**Assignment:** Return only what runs from the line containing "Instruction: Click the" through the last line of the entries below, exactly, omitting pictures.

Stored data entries

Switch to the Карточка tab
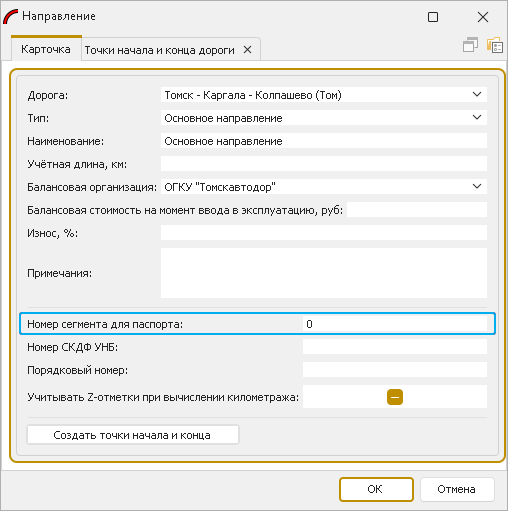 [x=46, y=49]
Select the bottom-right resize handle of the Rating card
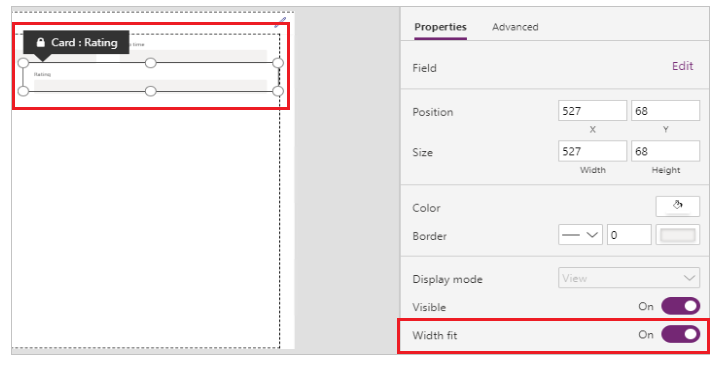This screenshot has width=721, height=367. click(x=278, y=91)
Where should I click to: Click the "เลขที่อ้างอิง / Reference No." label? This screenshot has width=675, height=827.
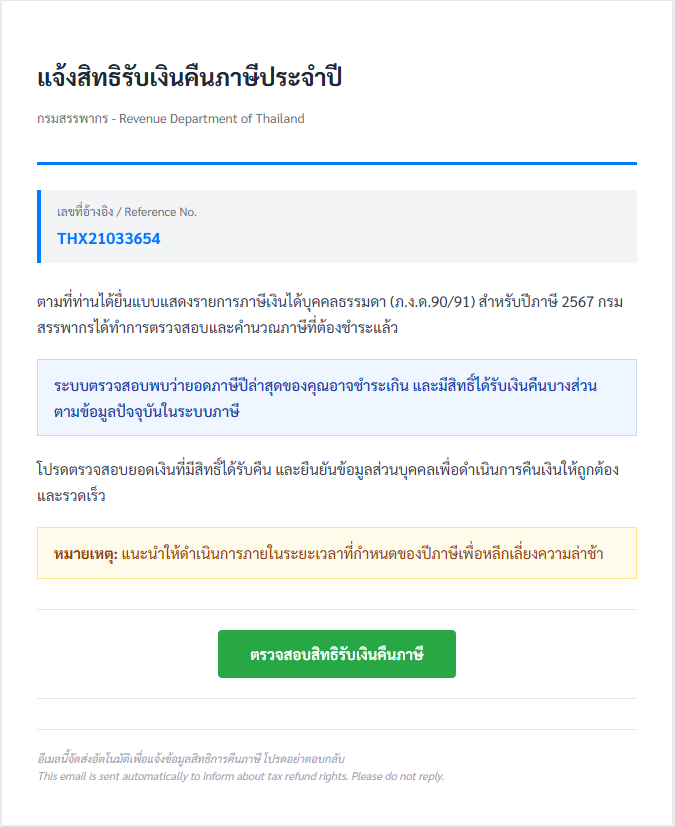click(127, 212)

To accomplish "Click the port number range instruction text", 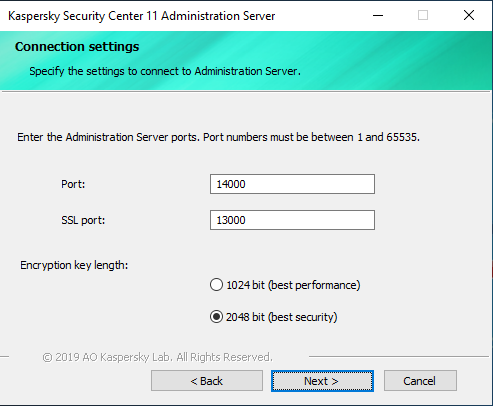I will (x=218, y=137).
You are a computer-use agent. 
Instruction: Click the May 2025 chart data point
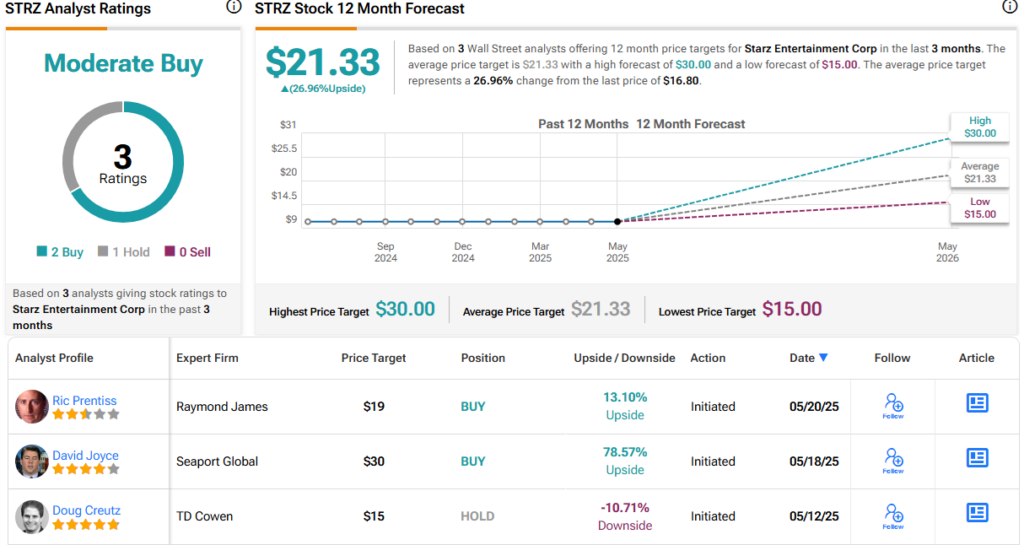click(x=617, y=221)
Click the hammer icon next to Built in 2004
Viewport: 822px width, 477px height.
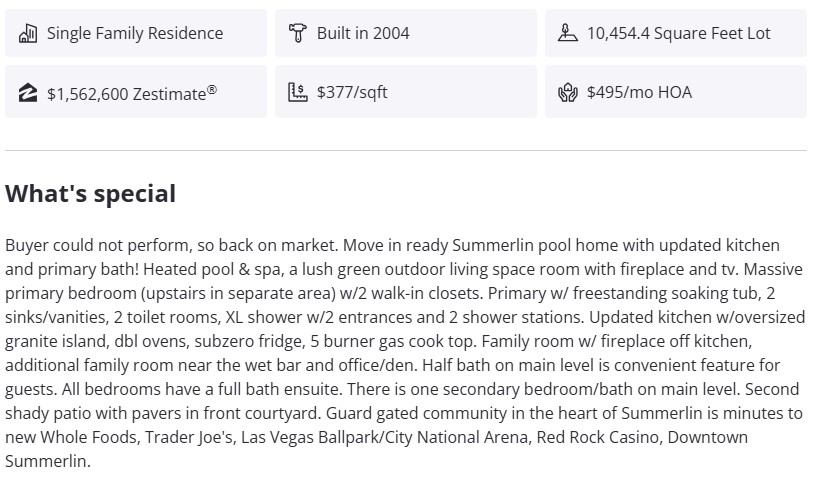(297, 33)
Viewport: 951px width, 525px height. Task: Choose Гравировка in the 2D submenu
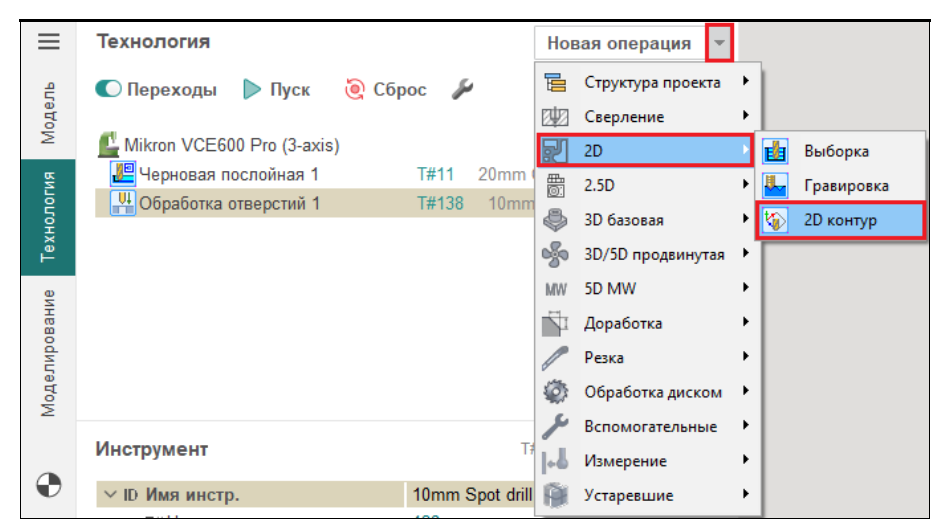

**Response for this exercise:**
Instruction: Click the May 2025 chart data point
click(x=617, y=221)
Click the hammer icon next to Built in 2004
Viewport: 822px width, 477px height.
(297, 33)
Viewport: 951px width, 525px height. Task: Choose Гравировка in the 2D submenu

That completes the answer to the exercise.